_REQUIRED TASK 1_: Duplicate the essay on old and current MMOs from "After much deliberation" to "is exceptionally rare.".
_REQUIRED TASK 2_: According to the essay on old and current MMOs, which two aspects are largely missing from current MMORPGs?

_EXCERPTED PASSAGE_:
:::

Content of the article: "The difference between current and old MMOs, and what we’ve lost."

Before I begin, let me admit that I am a bit jaded, and have played most major MMO release from 2003-2014. During my current bout of playing FFXIV, which I've played on and off since 2016, I've been reflecting on why modern MMORPGs seem to differ so greatly from the games of the pre-WoW era, and why it is quite a shame that we don't truly have one of these older games during these isolating times when it is dangerous to go out into the real world.

After much deliberation I've come to two major aspects that I find largely missing from current MMORPGs:

Organic player interactions.

A living world.

Lets take current WoW and FFXIV for example, two of the titans of the genre at the moment. You can easily level form 1-cap without talking to another player. In ffxiv you can do all but the most elite of content at the endgame the same way. For both you just queue into dungeon finder, go your class's job, get XP/loot, and leave. You can do the solo quests all the way to cap as well. Both of these games require absolutely no cooperation to journey through their worlds (their leveling content), and you will never need to ask for help to overcome a challenge, as anything below the current level cap has been rendered so easy that failure is exceptionally rare.

:::

_DATASET CONTENT_:
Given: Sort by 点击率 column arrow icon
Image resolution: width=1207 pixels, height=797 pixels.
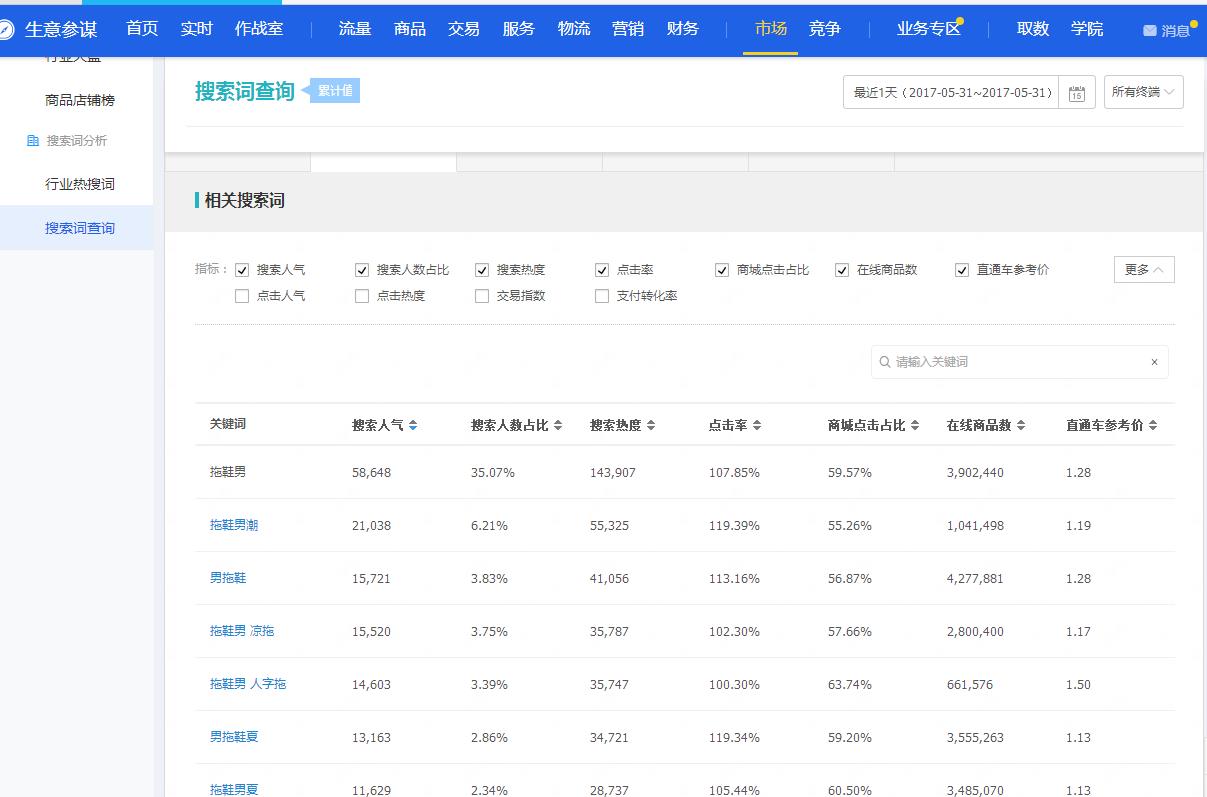Looking at the screenshot, I should (x=757, y=426).

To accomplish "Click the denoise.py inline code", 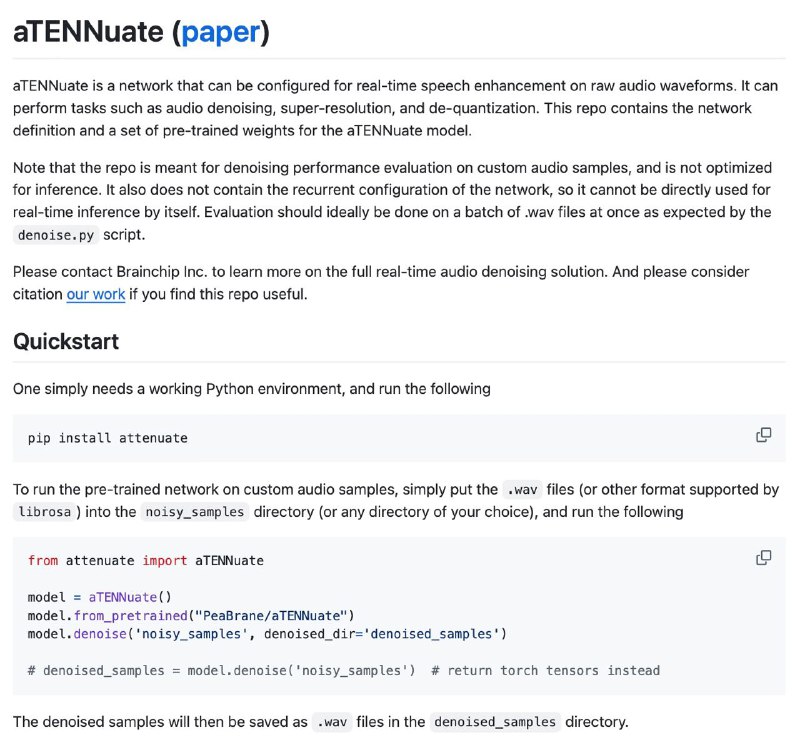I will point(56,235).
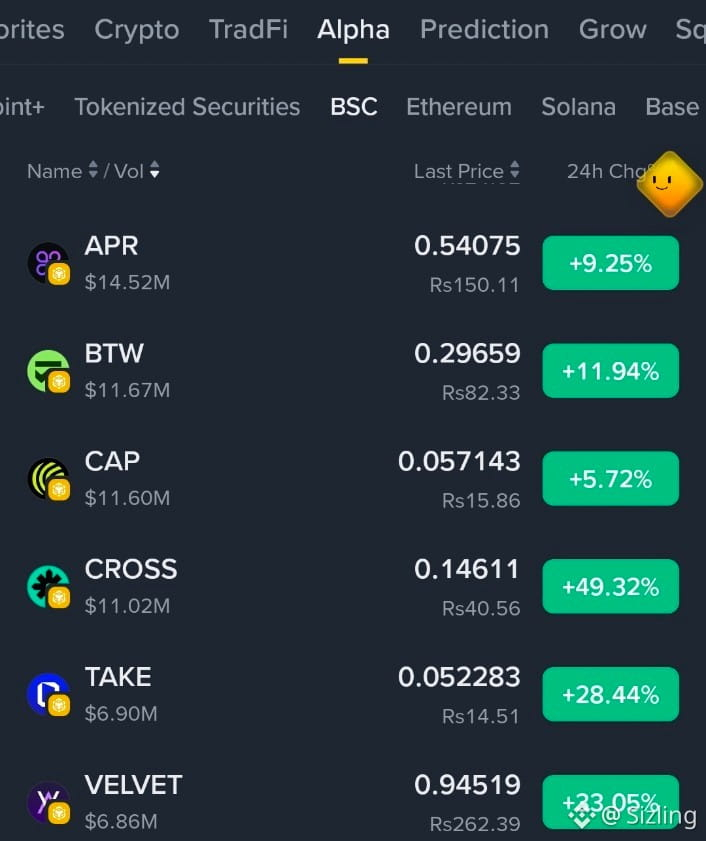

:::

_EXPECTED OUTPUT 1_:
After much deliberation I've come to two major aspects that I find largely missing from current MMORPGs:

Organic player interactions.

A living world.

Lets take current WoW and FFXIV for example, two of the titans of the genre at the moment. You can easily level form 1-cap without talking to another player. In ffxiv you can do all but the most elite of content at the endgame the same way. For both you just queue into dungeon finder, go your class's job, get XP/loot, and leave. You can do the solo quests all the way to cap as well. Both of these games require absolutely no cooperation to journey through their worlds (their leveling content), and you will never need to ask for help to overcome a challenge, as anything below the current level cap has been rendered so easy that failure is exceptionally rare.

_EXPECTED OUTPUT 2_: Organic player interactions and a living world.